== ENTRIES SUPPLIED ==

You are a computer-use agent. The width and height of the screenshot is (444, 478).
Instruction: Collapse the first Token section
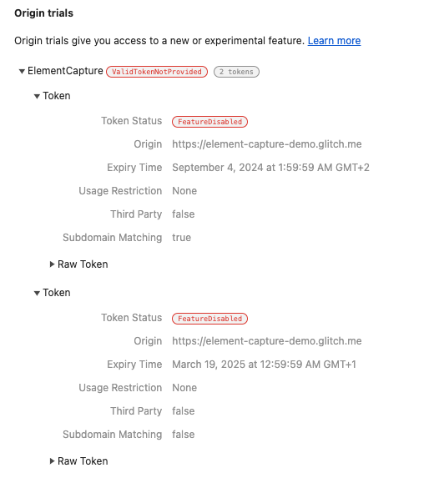pyautogui.click(x=37, y=96)

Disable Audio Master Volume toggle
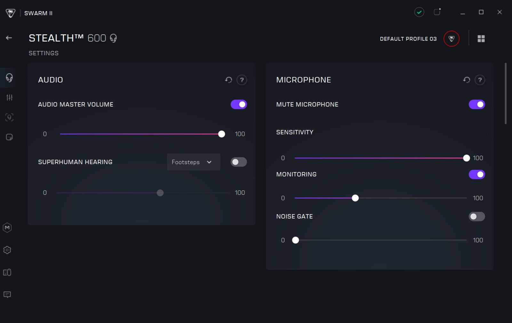coord(239,105)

===

WHAT THIS TASK INVOLVES
Leaving out all pictures, print exactly the lines above from the one containing "Instruction: Collapse the first Token section" through the last line of the entries.

YOUR SOLUTION
Instruction: Collapse the first Token section
pyautogui.click(x=37, y=96)

Disable Audio Master Volume toggle
coord(239,105)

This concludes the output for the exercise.